Galerie Kandlhofer at Art Cologne 2024
Past viewing_room
Karl Karner (b.1973 in Feldbach, Austria) lives and works in Feldbach, Austria. Karner studied at the Academy of Fine Arts, Vienna under Professor Heimo Zobernig.
Karner positions his work between the disciplines of visual arts, performance and dance theatre. Within his practice, Karner continuously discusses bodily perception and the concept of corporeality itself. These are not only related to the human body, but can yet be understood as a wide discussion of object, materiality and space. In the artist´s installations and art environments, viewers frequently become players. Such participative impulses accentuate the irony inherent in these artworks.
From a distance, the figurative silhouette of the objects initially comes to the forefront, only to reveal upon closer inspection a multitude of diverse organic forms, inevitably drawing the viewers' gaze into the depths of surreal landscape scenes. These are partly patinated and partly covered with clay slip by the artist. The result is an aesthetically homogeneous overall impression that almost gives the sculptures a classical appearance. From their observer position, humans gaze upon an artistic amalgam of our reality, distorted almost beyond recognition, frozen in the moment of its creation.

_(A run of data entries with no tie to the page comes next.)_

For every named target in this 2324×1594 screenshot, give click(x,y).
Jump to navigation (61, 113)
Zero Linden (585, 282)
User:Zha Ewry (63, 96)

Rodrigo Valenzuela (b.1982, Santiago, Chile) lives and works in Los Angeles, California. Valenzuela completed an art history degree at the University of Chile (2004), then worked in construction while making art over his first decade in the United States. He holds a BA in Philosophy from Evergreen State College and an MFA at University of Washington (2012). He is a Professor of Art at University of California Los Angeles.
Using staged scenes and digital interventions, Valenzuela's photography, video and installation work is rooted in the contradictory traditions of documentary and fiction, at the same time, these pursuits are equally centered on a semiotic, politically engaged post-capitalist critique of social constructs and civic institutions.
His new series of works "Garabatos" shows black and white photographs inspired by Rodrigo Valenzuela's research on Latin American subcultures and the music scene during the dictatorship years in the wake of Operation Condor. Operation Condor was a CIA-led initiative that aimed to neutralize socialist aspirations in South America by creating a network of cooperation between military regimes. Through the use of archival images, magazines, and film, the artist isolates the movements of bodies from documentary images, creating a vocabulary of gestures that subsequently become sculptures that are photographed. Reminiscent of a hybrid between a museum and a theater stage, the photographs represent an attempt to replace the ideology associated with the museum as a place of canonized beauty and information with a more egalitarian and sensitive place of common knowledge or wisdom about life.